Problem to solve ▸
Replace "Where should I click to" with "Where do I click to" everywhere in the listing below, and leave every other part of the lines unchanged.

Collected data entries
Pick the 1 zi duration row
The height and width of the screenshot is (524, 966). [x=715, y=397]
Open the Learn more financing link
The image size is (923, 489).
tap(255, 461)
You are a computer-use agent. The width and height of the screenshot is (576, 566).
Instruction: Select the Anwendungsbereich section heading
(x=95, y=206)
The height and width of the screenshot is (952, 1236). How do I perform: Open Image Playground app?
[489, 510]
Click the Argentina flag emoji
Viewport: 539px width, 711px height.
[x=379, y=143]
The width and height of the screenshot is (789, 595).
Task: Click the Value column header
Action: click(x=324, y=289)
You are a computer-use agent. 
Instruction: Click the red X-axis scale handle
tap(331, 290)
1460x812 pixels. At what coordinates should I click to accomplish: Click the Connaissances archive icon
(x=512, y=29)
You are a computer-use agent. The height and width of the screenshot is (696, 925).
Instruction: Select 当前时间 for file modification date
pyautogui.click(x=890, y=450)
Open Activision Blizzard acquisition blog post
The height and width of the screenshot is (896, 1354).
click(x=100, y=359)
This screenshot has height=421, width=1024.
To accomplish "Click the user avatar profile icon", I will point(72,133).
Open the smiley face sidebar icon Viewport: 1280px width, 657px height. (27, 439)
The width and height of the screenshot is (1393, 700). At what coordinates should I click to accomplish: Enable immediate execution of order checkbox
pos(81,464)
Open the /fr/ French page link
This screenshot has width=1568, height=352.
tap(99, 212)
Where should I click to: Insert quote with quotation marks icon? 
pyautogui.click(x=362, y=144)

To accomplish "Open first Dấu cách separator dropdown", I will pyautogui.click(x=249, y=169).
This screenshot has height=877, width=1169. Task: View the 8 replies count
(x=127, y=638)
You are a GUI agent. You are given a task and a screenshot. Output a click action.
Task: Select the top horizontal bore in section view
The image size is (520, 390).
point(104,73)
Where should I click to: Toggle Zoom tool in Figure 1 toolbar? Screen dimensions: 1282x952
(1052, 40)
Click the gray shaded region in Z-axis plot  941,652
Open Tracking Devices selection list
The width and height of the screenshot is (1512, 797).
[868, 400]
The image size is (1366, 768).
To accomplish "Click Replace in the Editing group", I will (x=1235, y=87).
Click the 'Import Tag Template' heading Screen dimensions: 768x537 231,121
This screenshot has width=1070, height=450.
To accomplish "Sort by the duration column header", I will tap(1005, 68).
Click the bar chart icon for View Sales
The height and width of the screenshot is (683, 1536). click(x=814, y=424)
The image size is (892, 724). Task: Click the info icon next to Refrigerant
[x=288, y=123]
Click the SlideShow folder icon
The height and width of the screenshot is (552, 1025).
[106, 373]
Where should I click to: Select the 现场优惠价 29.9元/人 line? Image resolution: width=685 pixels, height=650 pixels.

The solution ▸
Pick the 1 zi duration row
The height and width of the screenshot is (524, 966). [x=715, y=397]
Open the Learn more financing link
The image size is (923, 489).
tap(255, 461)
You are a computer-use agent. The width and height of the screenshot is (576, 566).
Instruction: Select the Anwendungsbereich section heading
(x=95, y=206)
The height and width of the screenshot is (952, 1236). How do I perform: Open Image Playground app?
[489, 510]
Click the Argentina flag emoji
Viewport: 539px width, 711px height.
[x=379, y=143]
The width and height of the screenshot is (789, 595).
Task: Click the Value column header
Action: click(x=324, y=289)
You are a computer-use agent. 
Instruction: Click the red X-axis scale handle
tap(331, 290)
1460x812 pixels. At what coordinates should I click to accomplish: Click the Connaissances archive icon
(x=512, y=29)
You are a computer-use agent. The height and width of the screenshot is (696, 925).
Instruction: Select 当前时间 for file modification date
pyautogui.click(x=890, y=450)
Open Activision Blizzard acquisition blog post
The height and width of the screenshot is (896, 1354).
click(x=100, y=359)
This screenshot has height=421, width=1024.
To accomplish "Click the user avatar profile icon", I will point(72,133).
Open the smiley face sidebar icon Viewport: 1280px width, 657px height. (27, 439)
The width and height of the screenshot is (1393, 700). At what coordinates should I click to accomplish: Enable immediate execution of order checkbox
pos(81,464)
Open the /fr/ French page link
This screenshot has width=1568, height=352.
tap(99, 212)
Where do I click to: Insert quote with quotation marks icon? 
pyautogui.click(x=362, y=144)

To accomplish "Open first Dấu cách separator dropdown", I will pyautogui.click(x=249, y=169).
This screenshot has height=877, width=1169. Task: View the 8 replies count
(x=127, y=638)
You are a GUI agent. You are given a task and a screenshot. Output a click action.
Task: Select the top horizontal bore in section view
The image size is (520, 390).
point(104,73)
Where do I click to: Toggle Zoom tool in Figure 1 toolbar? Screen dimensions: 1282x952
(1052, 40)
Click the gray shaded region in Z-axis plot  941,652
Open Tracking Devices selection list
The width and height of the screenshot is (1512, 797).
[868, 400]
The image size is (1366, 768).
To accomplish "Click Replace in the Editing group", I will (x=1235, y=87).
Click the 'Import Tag Template' heading Screen dimensions: 768x537 231,121
This screenshot has width=1070, height=450.
To accomplish "Sort by the duration column header", I will tap(1005, 68).
Click the bar chart icon for View Sales
The height and width of the screenshot is (683, 1536). click(x=814, y=424)
The image size is (892, 724). Task: Click the info icon next to Refrigerant
[x=288, y=123]
Click the SlideShow folder icon
The height and width of the screenshot is (552, 1025).
[106, 373]
Where do I click to: Select the 现场优惠价 29.9元/人 line? Image resolution: width=685 pixels, height=650 pixels.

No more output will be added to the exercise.